Exercise prompt
Would you reproduce the entries exactly, including every line?

Source data Block Start

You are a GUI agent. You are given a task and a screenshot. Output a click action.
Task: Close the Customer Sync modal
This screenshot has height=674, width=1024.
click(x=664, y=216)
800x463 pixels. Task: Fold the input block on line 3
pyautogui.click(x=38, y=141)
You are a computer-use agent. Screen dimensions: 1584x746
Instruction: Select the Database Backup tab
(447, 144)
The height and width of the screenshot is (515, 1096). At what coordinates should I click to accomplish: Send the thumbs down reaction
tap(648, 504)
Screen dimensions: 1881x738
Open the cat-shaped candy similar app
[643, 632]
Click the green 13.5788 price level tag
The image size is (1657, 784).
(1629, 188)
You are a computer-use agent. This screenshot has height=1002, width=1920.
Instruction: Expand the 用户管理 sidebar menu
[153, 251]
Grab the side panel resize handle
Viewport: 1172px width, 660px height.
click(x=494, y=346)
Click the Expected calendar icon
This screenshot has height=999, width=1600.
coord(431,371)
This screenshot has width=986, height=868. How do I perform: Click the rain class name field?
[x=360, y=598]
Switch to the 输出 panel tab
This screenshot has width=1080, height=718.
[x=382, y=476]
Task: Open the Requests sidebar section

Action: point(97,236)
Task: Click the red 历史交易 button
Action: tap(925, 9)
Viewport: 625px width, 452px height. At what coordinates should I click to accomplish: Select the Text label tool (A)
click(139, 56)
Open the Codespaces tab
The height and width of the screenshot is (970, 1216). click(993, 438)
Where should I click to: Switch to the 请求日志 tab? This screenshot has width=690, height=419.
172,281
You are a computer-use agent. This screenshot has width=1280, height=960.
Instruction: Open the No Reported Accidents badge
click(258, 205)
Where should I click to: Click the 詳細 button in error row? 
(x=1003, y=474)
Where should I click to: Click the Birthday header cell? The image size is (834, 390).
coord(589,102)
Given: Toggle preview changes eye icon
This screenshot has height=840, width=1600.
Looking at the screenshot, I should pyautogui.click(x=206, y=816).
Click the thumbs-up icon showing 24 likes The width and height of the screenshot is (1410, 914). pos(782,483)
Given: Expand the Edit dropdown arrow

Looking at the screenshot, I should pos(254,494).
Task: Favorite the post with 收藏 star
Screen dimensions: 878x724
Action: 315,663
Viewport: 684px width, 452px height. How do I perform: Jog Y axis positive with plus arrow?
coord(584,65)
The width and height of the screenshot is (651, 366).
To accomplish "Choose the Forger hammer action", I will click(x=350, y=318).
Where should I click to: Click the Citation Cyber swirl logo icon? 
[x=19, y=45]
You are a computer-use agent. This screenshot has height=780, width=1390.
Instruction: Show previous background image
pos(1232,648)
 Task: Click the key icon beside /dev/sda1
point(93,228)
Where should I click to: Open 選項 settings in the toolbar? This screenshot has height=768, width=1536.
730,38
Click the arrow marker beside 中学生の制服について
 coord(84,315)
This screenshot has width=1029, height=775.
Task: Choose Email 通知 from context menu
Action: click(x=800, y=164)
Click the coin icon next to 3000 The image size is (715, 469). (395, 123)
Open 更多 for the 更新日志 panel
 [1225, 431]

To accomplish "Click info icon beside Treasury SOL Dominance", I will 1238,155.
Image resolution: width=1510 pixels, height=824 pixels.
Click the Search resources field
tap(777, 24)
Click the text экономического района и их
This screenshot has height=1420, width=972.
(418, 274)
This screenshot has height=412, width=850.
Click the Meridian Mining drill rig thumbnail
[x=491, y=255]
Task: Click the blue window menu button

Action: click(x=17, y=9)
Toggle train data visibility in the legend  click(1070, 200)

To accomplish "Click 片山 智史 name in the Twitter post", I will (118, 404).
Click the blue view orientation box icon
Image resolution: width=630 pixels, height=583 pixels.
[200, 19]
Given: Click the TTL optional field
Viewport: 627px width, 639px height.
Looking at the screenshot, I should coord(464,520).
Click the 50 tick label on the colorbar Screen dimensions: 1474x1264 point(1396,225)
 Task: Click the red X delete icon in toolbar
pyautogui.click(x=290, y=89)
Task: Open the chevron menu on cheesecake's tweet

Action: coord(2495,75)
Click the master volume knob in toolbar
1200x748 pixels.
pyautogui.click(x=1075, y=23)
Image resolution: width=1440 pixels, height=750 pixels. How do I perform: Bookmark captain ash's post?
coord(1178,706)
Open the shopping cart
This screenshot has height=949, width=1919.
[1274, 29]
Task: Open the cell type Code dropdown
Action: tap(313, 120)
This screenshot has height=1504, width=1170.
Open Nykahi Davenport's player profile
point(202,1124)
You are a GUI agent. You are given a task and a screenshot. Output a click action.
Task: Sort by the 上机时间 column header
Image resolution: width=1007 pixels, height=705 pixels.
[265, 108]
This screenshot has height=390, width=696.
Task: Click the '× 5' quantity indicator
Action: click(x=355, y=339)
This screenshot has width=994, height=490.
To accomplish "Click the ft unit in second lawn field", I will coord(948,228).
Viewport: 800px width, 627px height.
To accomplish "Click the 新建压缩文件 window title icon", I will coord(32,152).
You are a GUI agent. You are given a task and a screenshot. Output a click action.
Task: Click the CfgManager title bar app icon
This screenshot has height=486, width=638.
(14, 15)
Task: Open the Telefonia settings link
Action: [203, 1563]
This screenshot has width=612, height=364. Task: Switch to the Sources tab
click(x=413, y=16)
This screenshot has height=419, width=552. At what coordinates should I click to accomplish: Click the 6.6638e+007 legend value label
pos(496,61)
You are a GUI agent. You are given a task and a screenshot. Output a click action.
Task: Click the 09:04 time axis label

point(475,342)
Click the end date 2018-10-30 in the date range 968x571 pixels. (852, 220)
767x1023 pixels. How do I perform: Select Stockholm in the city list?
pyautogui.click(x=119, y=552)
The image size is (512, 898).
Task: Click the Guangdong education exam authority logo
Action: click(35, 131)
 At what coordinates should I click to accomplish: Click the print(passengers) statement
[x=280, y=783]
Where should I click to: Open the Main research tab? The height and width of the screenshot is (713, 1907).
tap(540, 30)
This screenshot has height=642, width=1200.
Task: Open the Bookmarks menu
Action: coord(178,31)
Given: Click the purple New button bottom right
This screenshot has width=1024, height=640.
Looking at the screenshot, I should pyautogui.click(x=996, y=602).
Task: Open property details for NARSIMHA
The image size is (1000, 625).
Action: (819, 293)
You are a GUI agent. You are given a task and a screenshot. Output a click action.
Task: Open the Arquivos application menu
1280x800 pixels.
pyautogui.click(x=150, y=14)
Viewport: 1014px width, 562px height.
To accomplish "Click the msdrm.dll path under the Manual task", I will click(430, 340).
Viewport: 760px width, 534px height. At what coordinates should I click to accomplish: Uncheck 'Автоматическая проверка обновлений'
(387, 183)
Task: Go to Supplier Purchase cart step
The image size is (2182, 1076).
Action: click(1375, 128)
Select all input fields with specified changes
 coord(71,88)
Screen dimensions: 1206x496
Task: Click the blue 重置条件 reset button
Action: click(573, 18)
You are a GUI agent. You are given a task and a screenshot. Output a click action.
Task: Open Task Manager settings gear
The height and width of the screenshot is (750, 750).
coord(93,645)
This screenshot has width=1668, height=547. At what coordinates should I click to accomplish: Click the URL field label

Source data Block End

Exercise solution
You are a GUI agent. You are given a task and a screenshot. Output a click action.
Task: Close the Customer Sync modal
This screenshot has height=674, width=1024.
click(x=664, y=216)
800x463 pixels. Task: Fold the input block on line 3
pyautogui.click(x=38, y=141)
You are a computer-use agent. Screen dimensions: 1584x746
Instruction: Select the Database Backup tab
(447, 144)
The height and width of the screenshot is (515, 1096). At what coordinates should I click to accomplish: Send the thumbs down reaction
tap(648, 504)
Screen dimensions: 1881x738
Open the cat-shaped candy similar app
[643, 632]
Click the green 13.5788 price level tag
The image size is (1657, 784).
(1629, 188)
You are a computer-use agent. This screenshot has height=1002, width=1920.
Instruction: Expand the 用户管理 sidebar menu
[153, 251]
Grab the side panel resize handle
Viewport: 1172px width, 660px height.
click(x=494, y=346)
Click the Expected calendar icon
This screenshot has height=999, width=1600.
coord(431,371)
This screenshot has width=986, height=868. How do I perform: Click the rain class name field?
[x=360, y=598]
Switch to the 输出 panel tab
This screenshot has width=1080, height=718.
[x=382, y=476]
Task: Open the Requests sidebar section

Action: point(97,236)
Task: Click the red 历史交易 button
Action: tap(925, 9)
Viewport: 625px width, 452px height. At what coordinates should I click to accomplish: Select the Text label tool (A)
click(139, 56)
Open the Codespaces tab
The height and width of the screenshot is (970, 1216). click(993, 438)
Where should I click to: Switch to the 请求日志 tab? This screenshot has width=690, height=419.
172,281
You are a computer-use agent. This screenshot has width=1280, height=960.
Instruction: Open the No Reported Accidents badge
click(258, 205)
Where should I click to: Click the 詳細 button in error row? 
(x=1003, y=474)
Where should I click to: Click the Birthday header cell? The image size is (834, 390).
coord(589,102)
Given: Toggle preview changes eye icon
This screenshot has height=840, width=1600.
Looking at the screenshot, I should pyautogui.click(x=206, y=816).
Click the thumbs-up icon showing 24 likes The width and height of the screenshot is (1410, 914). pos(782,483)
Given: Expand the Edit dropdown arrow

Looking at the screenshot, I should pos(254,494).
Task: Favorite the post with 收藏 star
Screen dimensions: 878x724
Action: 315,663
Viewport: 684px width, 452px height. How do I perform: Jog Y axis positive with plus arrow?
coord(584,65)
The width and height of the screenshot is (651, 366).
To accomplish "Choose the Forger hammer action", I will click(x=350, y=318).
Where should I click to: Click the Citation Cyber swirl logo icon? 
[x=19, y=45]
You are a computer-use agent. This screenshot has height=780, width=1390.
Instruction: Show previous background image
pos(1232,648)
 Task: Click the key icon beside /dev/sda1
point(93,228)
Where should I click to: Open 選項 settings in the toolbar? This screenshot has height=768, width=1536.
730,38
Click the arrow marker beside 中学生の制服について
 coord(84,315)
This screenshot has width=1029, height=775.
Task: Choose Email 通知 from context menu
Action: click(x=800, y=164)
Click the coin icon next to 3000 The image size is (715, 469). (395, 123)
Open 更多 for the 更新日志 panel
 [1225, 431]

To accomplish "Click info icon beside Treasury SOL Dominance", I will 1238,155.
Image resolution: width=1510 pixels, height=824 pixels.
Click the Search resources field
tap(777, 24)
Click the text экономического района и их
This screenshot has height=1420, width=972.
(418, 274)
This screenshot has height=412, width=850.
Click the Meridian Mining drill rig thumbnail
[x=491, y=255]
Task: Click the blue window menu button

Action: click(x=17, y=9)
Toggle train data visibility in the legend  click(1070, 200)

To accomplish "Click 片山 智史 name in the Twitter post", I will (118, 404).
Click the blue view orientation box icon
Image resolution: width=630 pixels, height=583 pixels.
[200, 19]
Given: Click the TTL optional field
Viewport: 627px width, 639px height.
Looking at the screenshot, I should coord(464,520).
Click the 50 tick label on the colorbar Screen dimensions: 1474x1264 point(1396,225)
 Task: Click the red X delete icon in toolbar
pyautogui.click(x=290, y=89)
Task: Open the chevron menu on cheesecake's tweet

Action: coord(2495,75)
Click the master volume knob in toolbar
1200x748 pixels.
pyautogui.click(x=1075, y=23)
Image resolution: width=1440 pixels, height=750 pixels. How do I perform: Bookmark captain ash's post?
coord(1178,706)
Open the shopping cart
This screenshot has height=949, width=1919.
[1274, 29]
Task: Open the cell type Code dropdown
Action: tap(313, 120)
This screenshot has height=1504, width=1170.
Open Nykahi Davenport's player profile
point(202,1124)
You are a GUI agent. You are given a task and a screenshot. Output a click action.
Task: Sort by the 上机时间 column header
Image resolution: width=1007 pixels, height=705 pixels.
[265, 108]
This screenshot has height=390, width=696.
Task: Click the '× 5' quantity indicator
Action: click(x=355, y=339)
This screenshot has width=994, height=490.
To accomplish "Click the ft unit in second lawn field", I will coord(948,228).
Viewport: 800px width, 627px height.
To accomplish "Click the 新建压缩文件 window title icon", I will coord(32,152).
You are a GUI agent. You are given a task and a screenshot. Output a click action.
Task: Click the CfgManager title bar app icon
This screenshot has height=486, width=638.
(14, 15)
Task: Open the Telefonia settings link
Action: [203, 1563]
This screenshot has width=612, height=364. Task: Switch to the Sources tab
click(x=413, y=16)
This screenshot has height=419, width=552. At what coordinates should I click to accomplish: Click the 6.6638e+007 legend value label
pos(496,61)
You are a GUI agent. You are given a task and a screenshot. Output a click action.
Task: Click the 09:04 time axis label

point(475,342)
Click the end date 2018-10-30 in the date range 968x571 pixels. (852, 220)
767x1023 pixels. How do I perform: Select Stockholm in the city list?
pyautogui.click(x=119, y=552)
The image size is (512, 898).
Task: Click the Guangdong education exam authority logo
Action: click(35, 131)
 At what coordinates should I click to accomplish: Click the print(passengers) statement
[x=280, y=783]
Where should I click to: Open the Main research tab? The height and width of the screenshot is (713, 1907).
tap(540, 30)
This screenshot has height=642, width=1200.
Task: Open the Bookmarks menu
Action: coord(178,31)
Given: Click the purple New button bottom right
This screenshot has width=1024, height=640.
Looking at the screenshot, I should pyautogui.click(x=996, y=602).
Task: Open property details for NARSIMHA
The image size is (1000, 625).
Action: (819, 293)
You are a GUI agent. You are given a task and a screenshot. Output a click action.
Task: Open the Arquivos application menu
1280x800 pixels.
pyautogui.click(x=150, y=14)
Viewport: 1014px width, 562px height.
To accomplish "Click the msdrm.dll path under the Manual task", I will click(430, 340).
Viewport: 760px width, 534px height. At what coordinates should I click to accomplish: Uncheck 'Автоматическая проверка обновлений'
(387, 183)
Task: Go to Supplier Purchase cart step
The image size is (2182, 1076).
Action: click(1375, 128)
Select all input fields with specified changes
 coord(71,88)
Screen dimensions: 1206x496
Task: Click the blue 重置条件 reset button
Action: click(573, 18)
You are a GUI agent. You are given a task and a screenshot. Output a click action.
Task: Open Task Manager settings gear
The height and width of the screenshot is (750, 750).
coord(93,645)
This screenshot has width=1668, height=547. At what coordinates should I click to accomplish: Click the URL field label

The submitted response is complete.